When he opened his eyes, Gojo was there, kneeling over him and pressing his hand to his cheek. “Nanami, stay with me. Come on, you dummy. Wake up.”
“’m awake. I am. It had tentacles.”
“Yeah, yeah,” Gojo said, his voice dripping with relief, “I admit I wouldn’t have minded seeing you tied up, but I would’ve preferred it if I was doing the tying.”
Itadori blushed behind him, and Nanami groaned. “I’m already feeling sick. Don’t add to it, please.” He was lying, of course, as Gojo was the exact one person he’d let do any tying, but he was tired and allowed to lie in this case.
“Wait, you’re feeling sick?” Itadori asked, kneeling down next to Gojo. His face was doing that little frown that happened when he was worried about his friends.

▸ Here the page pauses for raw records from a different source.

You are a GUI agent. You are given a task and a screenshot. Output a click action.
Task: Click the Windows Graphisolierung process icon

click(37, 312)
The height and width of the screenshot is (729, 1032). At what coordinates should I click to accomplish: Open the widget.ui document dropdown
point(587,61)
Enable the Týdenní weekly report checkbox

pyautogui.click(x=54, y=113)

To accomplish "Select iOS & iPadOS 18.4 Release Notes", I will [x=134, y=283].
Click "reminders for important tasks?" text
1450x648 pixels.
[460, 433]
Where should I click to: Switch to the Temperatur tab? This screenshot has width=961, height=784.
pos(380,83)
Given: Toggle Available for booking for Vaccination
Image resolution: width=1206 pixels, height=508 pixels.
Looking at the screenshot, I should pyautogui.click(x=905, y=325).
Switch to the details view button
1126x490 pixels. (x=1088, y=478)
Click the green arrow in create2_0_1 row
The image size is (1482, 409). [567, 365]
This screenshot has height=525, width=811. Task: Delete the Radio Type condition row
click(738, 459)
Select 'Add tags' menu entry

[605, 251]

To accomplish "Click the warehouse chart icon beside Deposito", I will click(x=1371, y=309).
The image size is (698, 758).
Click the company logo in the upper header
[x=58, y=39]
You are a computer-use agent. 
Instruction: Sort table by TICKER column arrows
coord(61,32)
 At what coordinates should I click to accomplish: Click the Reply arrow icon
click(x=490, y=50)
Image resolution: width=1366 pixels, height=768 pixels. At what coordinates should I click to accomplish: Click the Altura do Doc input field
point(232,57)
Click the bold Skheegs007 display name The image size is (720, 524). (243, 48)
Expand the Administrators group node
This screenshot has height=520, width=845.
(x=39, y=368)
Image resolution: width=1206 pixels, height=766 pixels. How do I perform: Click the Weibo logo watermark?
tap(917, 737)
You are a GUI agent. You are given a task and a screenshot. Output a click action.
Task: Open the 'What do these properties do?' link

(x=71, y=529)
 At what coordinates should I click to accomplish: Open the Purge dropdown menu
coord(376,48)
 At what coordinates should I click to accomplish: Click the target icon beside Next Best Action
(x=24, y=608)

Nanami had never had it turned on him and was surprised at the warmth it came with.
He seesawed his hand but kept his mouth shut. Opening it seemed like a bad idea at the moment.
“Right,” Gojo said softly. “Come on. Can you move?” he asked, holding both hands out for Nanami to grab for help up.
Nanami gripped him tightly and let himself get pulled to standing, but he had to close his eyes and breathe deeply for a moment and let Gojo keep a hold on his elbow.
“Easy,” Gojo muttered. “We can go slow.”
“Nanamin, your suit is toast!” Itadori exclaimed.
“What did you do?” Gojo asked.
Nanami opened his eyes and glanced down at the tattered fabric of his sleeves. “I lost my cleaver and knife,” he said as they started shuffling out of the building and out to the car. “Had to use my arms.”
Gojo and Itadori shared an incredulous look. “Damn,” Gojo finally said as he helped Nanami into the car. “You’re a badass, Nanami.”
“Tell that to my tailor,” Nanami mumbled in reply, and he leaned his head back on the seat. He spent the ride back to the school trying not to throw up, staggered to the infirmary with Gojo at his elbow again, and Shoko scowled at him as she put antiseptic and a few stitches on the nasty cut on the back of his head and gave him something for the nausea. She pressed his ribs but agreed with him that they bruised, not broken, and she made him take off his suit coat and shirt, which were destroyed anyway, and cleaned his arms and put antiseptic salve on them before bandaging them carefully. There was a reason he usually wrapped his hand before hitting someone.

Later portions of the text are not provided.